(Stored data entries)
>>>>

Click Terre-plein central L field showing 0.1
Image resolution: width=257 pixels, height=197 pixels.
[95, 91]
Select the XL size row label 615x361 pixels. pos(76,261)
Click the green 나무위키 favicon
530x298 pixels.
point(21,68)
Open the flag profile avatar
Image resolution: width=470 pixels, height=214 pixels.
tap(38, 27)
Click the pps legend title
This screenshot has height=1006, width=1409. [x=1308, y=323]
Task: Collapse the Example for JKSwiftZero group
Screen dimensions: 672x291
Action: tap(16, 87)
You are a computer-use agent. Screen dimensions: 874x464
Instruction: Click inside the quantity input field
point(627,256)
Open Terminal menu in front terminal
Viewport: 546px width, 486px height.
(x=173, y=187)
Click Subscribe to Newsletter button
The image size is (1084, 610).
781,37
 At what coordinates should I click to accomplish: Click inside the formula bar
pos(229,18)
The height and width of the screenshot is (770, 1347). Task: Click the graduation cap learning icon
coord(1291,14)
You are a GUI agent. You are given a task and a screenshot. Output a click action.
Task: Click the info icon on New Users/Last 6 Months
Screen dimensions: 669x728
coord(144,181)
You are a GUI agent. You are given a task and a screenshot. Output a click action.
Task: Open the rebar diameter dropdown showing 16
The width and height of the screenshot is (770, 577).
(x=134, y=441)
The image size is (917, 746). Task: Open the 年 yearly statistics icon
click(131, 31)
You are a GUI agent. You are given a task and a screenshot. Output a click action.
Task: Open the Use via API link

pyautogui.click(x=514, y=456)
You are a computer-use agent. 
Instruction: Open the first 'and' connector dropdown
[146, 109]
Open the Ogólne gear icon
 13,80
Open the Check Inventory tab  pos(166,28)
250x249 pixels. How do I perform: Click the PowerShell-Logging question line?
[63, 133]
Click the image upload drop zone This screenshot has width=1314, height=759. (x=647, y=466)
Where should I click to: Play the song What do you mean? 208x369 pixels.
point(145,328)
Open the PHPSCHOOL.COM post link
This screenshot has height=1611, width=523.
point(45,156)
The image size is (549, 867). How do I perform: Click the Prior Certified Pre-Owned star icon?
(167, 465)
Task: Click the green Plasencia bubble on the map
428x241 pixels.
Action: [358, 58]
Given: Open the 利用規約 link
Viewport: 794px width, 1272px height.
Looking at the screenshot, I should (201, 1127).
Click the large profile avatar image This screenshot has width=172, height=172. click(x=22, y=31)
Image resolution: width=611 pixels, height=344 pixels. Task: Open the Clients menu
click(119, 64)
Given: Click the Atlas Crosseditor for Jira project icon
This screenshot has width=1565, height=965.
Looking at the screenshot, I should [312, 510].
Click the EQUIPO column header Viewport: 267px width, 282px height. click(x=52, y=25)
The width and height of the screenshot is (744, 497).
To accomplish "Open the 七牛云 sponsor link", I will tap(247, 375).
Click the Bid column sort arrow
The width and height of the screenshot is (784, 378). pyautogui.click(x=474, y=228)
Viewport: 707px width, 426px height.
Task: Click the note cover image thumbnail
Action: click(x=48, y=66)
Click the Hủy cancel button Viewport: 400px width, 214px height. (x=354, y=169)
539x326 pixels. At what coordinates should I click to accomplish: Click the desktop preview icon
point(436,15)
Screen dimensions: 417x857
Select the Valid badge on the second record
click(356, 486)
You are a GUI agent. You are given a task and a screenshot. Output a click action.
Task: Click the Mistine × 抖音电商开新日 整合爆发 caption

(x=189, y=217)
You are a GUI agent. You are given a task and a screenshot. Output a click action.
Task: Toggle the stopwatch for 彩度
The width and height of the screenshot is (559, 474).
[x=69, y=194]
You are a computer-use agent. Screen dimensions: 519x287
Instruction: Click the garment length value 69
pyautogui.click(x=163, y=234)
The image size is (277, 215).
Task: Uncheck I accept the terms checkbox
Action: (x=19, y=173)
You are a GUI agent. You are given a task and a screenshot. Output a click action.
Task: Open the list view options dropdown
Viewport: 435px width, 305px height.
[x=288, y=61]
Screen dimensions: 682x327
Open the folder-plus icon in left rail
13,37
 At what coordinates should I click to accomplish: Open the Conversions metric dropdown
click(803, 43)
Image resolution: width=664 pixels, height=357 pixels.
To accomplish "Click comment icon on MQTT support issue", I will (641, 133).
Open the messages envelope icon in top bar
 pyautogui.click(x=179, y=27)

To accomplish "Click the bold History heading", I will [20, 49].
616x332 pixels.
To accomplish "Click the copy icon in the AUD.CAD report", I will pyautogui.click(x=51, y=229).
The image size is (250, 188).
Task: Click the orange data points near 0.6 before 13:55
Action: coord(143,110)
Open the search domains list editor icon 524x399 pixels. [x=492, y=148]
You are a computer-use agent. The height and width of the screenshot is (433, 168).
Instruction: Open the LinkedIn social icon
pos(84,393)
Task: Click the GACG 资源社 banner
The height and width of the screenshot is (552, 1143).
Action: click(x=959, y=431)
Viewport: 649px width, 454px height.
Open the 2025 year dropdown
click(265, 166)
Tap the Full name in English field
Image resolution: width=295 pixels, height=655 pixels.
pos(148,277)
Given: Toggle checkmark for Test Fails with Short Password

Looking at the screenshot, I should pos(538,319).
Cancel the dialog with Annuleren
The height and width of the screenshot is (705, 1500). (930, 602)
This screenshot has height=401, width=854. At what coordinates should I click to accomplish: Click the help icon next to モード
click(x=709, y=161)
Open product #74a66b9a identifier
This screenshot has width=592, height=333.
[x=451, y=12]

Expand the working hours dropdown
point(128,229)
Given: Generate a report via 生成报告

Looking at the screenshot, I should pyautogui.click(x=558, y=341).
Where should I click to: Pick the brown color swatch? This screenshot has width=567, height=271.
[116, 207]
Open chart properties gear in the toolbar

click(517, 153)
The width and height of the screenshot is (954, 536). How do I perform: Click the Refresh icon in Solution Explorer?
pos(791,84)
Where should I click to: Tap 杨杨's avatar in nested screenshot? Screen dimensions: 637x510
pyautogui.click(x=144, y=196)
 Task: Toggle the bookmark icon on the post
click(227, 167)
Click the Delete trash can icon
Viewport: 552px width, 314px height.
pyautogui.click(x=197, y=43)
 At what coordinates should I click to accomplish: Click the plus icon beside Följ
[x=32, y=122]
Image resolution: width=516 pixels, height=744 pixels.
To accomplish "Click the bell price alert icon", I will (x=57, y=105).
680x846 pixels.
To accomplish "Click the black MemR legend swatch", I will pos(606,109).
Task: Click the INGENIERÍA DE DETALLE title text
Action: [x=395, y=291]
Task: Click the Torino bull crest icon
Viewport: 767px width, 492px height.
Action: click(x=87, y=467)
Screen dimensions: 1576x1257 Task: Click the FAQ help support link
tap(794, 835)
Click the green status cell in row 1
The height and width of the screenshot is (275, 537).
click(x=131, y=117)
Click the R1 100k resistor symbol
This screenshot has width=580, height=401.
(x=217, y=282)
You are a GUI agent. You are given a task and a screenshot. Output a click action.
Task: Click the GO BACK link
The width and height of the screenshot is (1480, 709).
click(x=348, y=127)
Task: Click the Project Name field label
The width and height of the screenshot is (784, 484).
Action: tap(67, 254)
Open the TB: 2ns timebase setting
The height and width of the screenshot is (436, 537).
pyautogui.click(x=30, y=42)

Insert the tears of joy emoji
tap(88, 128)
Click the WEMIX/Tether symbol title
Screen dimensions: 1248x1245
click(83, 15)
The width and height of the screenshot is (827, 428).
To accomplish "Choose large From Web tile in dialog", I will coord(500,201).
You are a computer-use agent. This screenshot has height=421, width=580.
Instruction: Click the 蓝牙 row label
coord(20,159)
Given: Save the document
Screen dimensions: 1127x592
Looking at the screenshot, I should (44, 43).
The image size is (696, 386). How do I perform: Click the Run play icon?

<<<<

◆ Exercise brief: Could you write out all of the data again, exactly as given?

◆ Written solution:
Click Terre-plein central L field showing 0.1
Image resolution: width=257 pixels, height=197 pixels.
[95, 91]
Select the XL size row label 615x361 pixels. pos(76,261)
Click the green 나무위키 favicon
530x298 pixels.
point(21,68)
Open the flag profile avatar
Image resolution: width=470 pixels, height=214 pixels.
tap(38, 27)
Click the pps legend title
This screenshot has height=1006, width=1409. [x=1308, y=323]
Task: Collapse the Example for JKSwiftZero group
Screen dimensions: 672x291
Action: tap(16, 87)
You are a computer-use agent. Screen dimensions: 874x464
Instruction: Click inside the quantity input field
point(627,256)
Open Terminal menu in front terminal
Viewport: 546px width, 486px height.
(x=173, y=187)
Click Subscribe to Newsletter button
The image size is (1084, 610).
781,37
 At what coordinates should I click to accomplish: Click inside the formula bar
pos(229,18)
The height and width of the screenshot is (770, 1347). Task: Click the graduation cap learning icon
coord(1291,14)
You are a GUI agent. You are given a task and a screenshot. Output a click action.
Task: Click the info icon on New Users/Last 6 Months
Screen dimensions: 669x728
coord(144,181)
You are a GUI agent. You are given a task and a screenshot. Output a click action.
Task: Open the rebar diameter dropdown showing 16
The width and height of the screenshot is (770, 577).
(x=134, y=441)
The image size is (917, 746). Task: Open the 年 yearly statistics icon
click(131, 31)
You are a GUI agent. You are given a task and a screenshot. Output a click action.
Task: Open the Use via API link

pyautogui.click(x=514, y=456)
You are a computer-use agent. 
Instruction: Open the first 'and' connector dropdown
[146, 109]
Open the Ogólne gear icon
 13,80
Open the Check Inventory tab  pos(166,28)
250x249 pixels. How do I perform: Click the PowerShell-Logging question line?
[63, 133]
Click the image upload drop zone This screenshot has width=1314, height=759. (x=647, y=466)
Where should I click to: Play the song What do you mean? 208x369 pixels.
point(145,328)
Open the PHPSCHOOL.COM post link
This screenshot has height=1611, width=523.
point(45,156)
The image size is (549, 867). How do I perform: Click the Prior Certified Pre-Owned star icon?
(167, 465)
Task: Click the green Plasencia bubble on the map
428x241 pixels.
Action: [358, 58]
Given: Open the 利用規約 link
Viewport: 794px width, 1272px height.
Looking at the screenshot, I should (201, 1127).
Click the large profile avatar image This screenshot has width=172, height=172. click(x=22, y=31)
Image resolution: width=611 pixels, height=344 pixels. Task: Open the Clients menu
click(119, 64)
Given: Click the Atlas Crosseditor for Jira project icon
This screenshot has width=1565, height=965.
Looking at the screenshot, I should [312, 510].
Click the EQUIPO column header Viewport: 267px width, 282px height. click(x=52, y=25)
The width and height of the screenshot is (744, 497).
To accomplish "Open the 七牛云 sponsor link", I will tap(247, 375).
Click the Bid column sort arrow
The width and height of the screenshot is (784, 378). pyautogui.click(x=474, y=228)
Viewport: 707px width, 426px height.
Task: Click the note cover image thumbnail
Action: click(x=48, y=66)
Click the Hủy cancel button Viewport: 400px width, 214px height. (x=354, y=169)
539x326 pixels. At what coordinates should I click to accomplish: Click the desktop preview icon
point(436,15)
Screen dimensions: 417x857
Select the Valid badge on the second record
click(356, 486)
You are a GUI agent. You are given a task and a screenshot. Output a click action.
Task: Click the Mistine × 抖音电商开新日 整合爆发 caption

(x=189, y=217)
You are a GUI agent. You are given a task and a screenshot. Output a click action.
Task: Toggle the stopwatch for 彩度
The width and height of the screenshot is (559, 474).
[x=69, y=194]
You are a computer-use agent. Screen dimensions: 519x287
Instruction: Click the garment length value 69
pyautogui.click(x=163, y=234)
The image size is (277, 215).
Task: Uncheck I accept the terms checkbox
Action: (x=19, y=173)
You are a GUI agent. You are given a task and a screenshot. Output a click action.
Task: Open the list view options dropdown
Viewport: 435px width, 305px height.
[x=288, y=61]
Screen dimensions: 682x327
Open the folder-plus icon in left rail
13,37
 At what coordinates should I click to accomplish: Open the Conversions metric dropdown
click(803, 43)
Image resolution: width=664 pixels, height=357 pixels.
To accomplish "Click comment icon on MQTT support issue", I will (641, 133).
Open the messages envelope icon in top bar
 pyautogui.click(x=179, y=27)

To accomplish "Click the bold History heading", I will [20, 49].
616x332 pixels.
To accomplish "Click the copy icon in the AUD.CAD report", I will pyautogui.click(x=51, y=229).
The image size is (250, 188).
Task: Click the orange data points near 0.6 before 13:55
Action: coord(143,110)
Open the search domains list editor icon 524x399 pixels. [x=492, y=148]
You are a computer-use agent. The height and width of the screenshot is (433, 168).
Instruction: Open the LinkedIn social icon
pos(84,393)
Task: Click the GACG 资源社 banner
The height and width of the screenshot is (552, 1143).
Action: click(x=959, y=431)
Viewport: 649px width, 454px height.
Open the 2025 year dropdown
click(265, 166)
Tap the Full name in English field
Image resolution: width=295 pixels, height=655 pixels.
pos(148,277)
Given: Toggle checkmark for Test Fails with Short Password

Looking at the screenshot, I should pos(538,319).
Cancel the dialog with Annuleren
The height and width of the screenshot is (705, 1500). (930, 602)
This screenshot has height=401, width=854. At what coordinates should I click to accomplish: Click the help icon next to モード
click(x=709, y=161)
Open product #74a66b9a identifier
This screenshot has width=592, height=333.
[x=451, y=12]

Expand the working hours dropdown
point(128,229)
Given: Generate a report via 生成报告

Looking at the screenshot, I should pyautogui.click(x=558, y=341).
Where should I click to: Pick the brown color swatch? This screenshot has width=567, height=271.
[116, 207]
Open chart properties gear in the toolbar

click(517, 153)
The width and height of the screenshot is (954, 536). How do I perform: Click the Refresh icon in Solution Explorer?
pos(791,84)
Where should I click to: Tap 杨杨's avatar in nested screenshot? Screen dimensions: 637x510
pyautogui.click(x=144, y=196)
 Task: Toggle the bookmark icon on the post
click(227, 167)
Click the Delete trash can icon
Viewport: 552px width, 314px height.
pyautogui.click(x=197, y=43)
 At what coordinates should I click to accomplish: Click the plus icon beside Följ
[x=32, y=122]
Image resolution: width=516 pixels, height=744 pixels.
To accomplish "Click the bell price alert icon", I will (x=57, y=105).
680x846 pixels.
To accomplish "Click the black MemR legend swatch", I will pos(606,109).
Task: Click the INGENIERÍA DE DETALLE title text
Action: [x=395, y=291]
Task: Click the Torino bull crest icon
Viewport: 767px width, 492px height.
Action: click(x=87, y=467)
Screen dimensions: 1576x1257 Task: Click the FAQ help support link
tap(794, 835)
Click the green status cell in row 1
The height and width of the screenshot is (275, 537).
click(x=131, y=117)
Click the R1 100k resistor symbol
This screenshot has width=580, height=401.
(x=217, y=282)
You are a GUI agent. You are given a task and a screenshot. Output a click action.
Task: Click the GO BACK link
The width and height of the screenshot is (1480, 709).
click(x=348, y=127)
Task: Click the Project Name field label
The width and height of the screenshot is (784, 484).
Action: tap(67, 254)
Open the TB: 2ns timebase setting
The height and width of the screenshot is (436, 537).
pyautogui.click(x=30, y=42)

Insert the tears of joy emoji
tap(88, 128)
Click the WEMIX/Tether symbol title
Screen dimensions: 1248x1245
click(83, 15)
The width and height of the screenshot is (827, 428).
To accomplish "Choose large From Web tile in dialog", I will coord(500,201).
You are a computer-use agent. This screenshot has height=421, width=580.
Instruction: Click the 蓝牙 row label
coord(20,159)
Given: Save the document
Screen dimensions: 1127x592
Looking at the screenshot, I should (44, 43).
The image size is (696, 386). How do I perform: Click the Run play icon?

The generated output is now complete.